I thought this was interesting. I always assumed that the RESTART_ATTEMPTS parameter of a cluster resource was only incremented after a failure to restart it. However, after developing an internal training course for our team, I noticed that after a couple of induced failures and the clusterware successfully restarting it, on a third induced failure the clusterware wouldn’t restart it.
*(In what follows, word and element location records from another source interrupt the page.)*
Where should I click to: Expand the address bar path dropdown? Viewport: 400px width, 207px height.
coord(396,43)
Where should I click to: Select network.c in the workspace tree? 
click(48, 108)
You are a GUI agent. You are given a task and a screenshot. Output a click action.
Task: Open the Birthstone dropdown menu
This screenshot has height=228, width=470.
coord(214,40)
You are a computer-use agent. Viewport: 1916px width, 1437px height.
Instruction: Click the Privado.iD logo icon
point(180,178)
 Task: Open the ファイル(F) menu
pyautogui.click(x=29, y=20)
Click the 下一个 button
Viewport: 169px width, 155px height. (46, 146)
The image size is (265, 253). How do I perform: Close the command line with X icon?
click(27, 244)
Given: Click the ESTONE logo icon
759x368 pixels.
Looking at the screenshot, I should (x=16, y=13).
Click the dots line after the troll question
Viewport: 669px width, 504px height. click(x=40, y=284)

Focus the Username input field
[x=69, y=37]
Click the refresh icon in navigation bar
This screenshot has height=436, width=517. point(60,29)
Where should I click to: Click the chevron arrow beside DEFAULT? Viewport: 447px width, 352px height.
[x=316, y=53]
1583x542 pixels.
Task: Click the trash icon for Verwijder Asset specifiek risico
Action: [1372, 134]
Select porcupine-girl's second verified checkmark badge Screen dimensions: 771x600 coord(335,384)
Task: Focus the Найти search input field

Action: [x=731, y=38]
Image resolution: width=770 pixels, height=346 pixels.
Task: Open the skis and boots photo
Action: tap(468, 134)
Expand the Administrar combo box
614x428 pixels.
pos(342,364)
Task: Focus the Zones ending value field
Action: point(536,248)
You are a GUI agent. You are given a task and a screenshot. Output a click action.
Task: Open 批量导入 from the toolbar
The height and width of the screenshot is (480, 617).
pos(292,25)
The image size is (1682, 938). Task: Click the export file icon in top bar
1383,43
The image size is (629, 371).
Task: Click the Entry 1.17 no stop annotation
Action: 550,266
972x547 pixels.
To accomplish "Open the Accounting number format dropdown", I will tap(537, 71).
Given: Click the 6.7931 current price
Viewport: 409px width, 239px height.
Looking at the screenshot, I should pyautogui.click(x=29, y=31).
We found what is below in the $GRID_HOME/log/$(hostname)/agent/crsd/oraagent_oracle/oraagent_oracle.log file…
2012-06-14 13:28:38.129: [ USRTHRD][3959420672] {0:9:6} ClusterSubscriber::SubscriberWorker::InternalClusterSubscriber::handleEventCBexecuting for reason 1
2012-06-14 13:28:38.129: [ USRTHRD][3959420672] {0:9:6} event type is CRS_NOT_RESTARTING
2012-06-14 13:28:38.129: [ USRTHRD][3959420672] {0:9:6} bodylen = 528
2012-06-14 13:28:38.129: [ USRTHRD][3959420672] {0:9:6} -----------BodyBlock----------
2012-06-14 13:28:38.130: [ USRTHRD][3959420672] {0:9:6} ACTION='1'
2012-06-14 13:28:38.130: [ USRTHRD][3959420672] {0:9:6} CLS_TINT='{0:9:6}'
2012-06-14 13:28:38.130: [ USRTHRD][3959420672] {0:9:6} CURRENT_STATE='OFFLINE'
2012-06-14 13:28:38.130: [ USRTHRD][3959420672] {0:9:6} DATABASE_TYPE='RAC'
2012-06-14 13:28:38.130: [ USRTHRD][3959420672] {0:9:6} DB_UNIQUE_NAME='express.home'
2012-06-14 13:28:38.130: [ USRTHRD][3959420672] {0:9:6} INSTANCE_NAME='express1'
2012-06-14 13:28:38.130: [ USRTHRD][3959420672] {0:9:6} NAME='ora.express.db'
2012-06-14 13:28:38.130: [ USRTHRD][3959420672] {0:9:6} NUMBER_OF_ATTEMPTS='2'
2012-06-14 13:28:38.130: [ USRTHRD][3959420672] {0:9:6} REASON='NOMORE_RESTART_ATTEMPTS'
2012-06-14 13:28:38.130: [ USRTHRD][3959420672] {0:9:6} RESOURCE_CLASS='database'
2012-06-14 13:28:38.130: [ USRTHRD][3959420672] {0:9:6} RESOURCE_INCARNATION_NUMBER='4'
2012-06-14 13:28:38.130: [ USRTHRD][3959420672] {0:9:6} RESOURCE_LOCATION='expressdb1'
2012-06-14 13:28:38.130: [ USRTHRD][3959420672] {0:9:6} SEQUENCE_NUMBER='300118'
2012-06-14 13:28:38.130: [ USRTHRD][3959420672] {0:9:6} TARGET_STATE='ONLINE'
2012-06-14 13:28:38.130: [ USRTHRD][3959420672] {0:9:6} TIMESTAMP='2012-06-14 13:28:38'
2012-06-14 13:28:38.130: [ USRTHRD][3959420672] {0:9:6} TYPE='ora.database.type'
2012-06-14 13:28:38.130: [ USRTHRD][3959420672] {0:9:6} USER='SYSTEM'
2012-06-14 13:28:38.130: [ USRTHRD][3959420672] {0:9:6} Version='11.2.0.3.0'
2012-06-14 13:28:38.130: [ USRTHRD][3959420672] {0:9:6} CLUSTER_NAME='expresscrs'
2012-06-14 13:28:38.130: [ USRTHRD][3959420672] {0:9:6} DB_UNIQUE_NAME='express.home'
2012-06-14 13:28:38.130: [ USRTHRD][3959420672] {0:9:6} ORACLE_CLUSTERWARE.SUBCOMPONENT='CRSD'
2012-06-14 13:28:38.130: [ USRTHRD][3959420672] {0:9:6} RESOURCE_CLASS='database'
Notice the following line…
2012-06-14 13:28:38.130: [ USRTHRD][3959420672] {0:9:6} REASON='NOMORE_RESTART_ATTEMPTS'
After we modified the resource, it successfully restarted it (up to five times).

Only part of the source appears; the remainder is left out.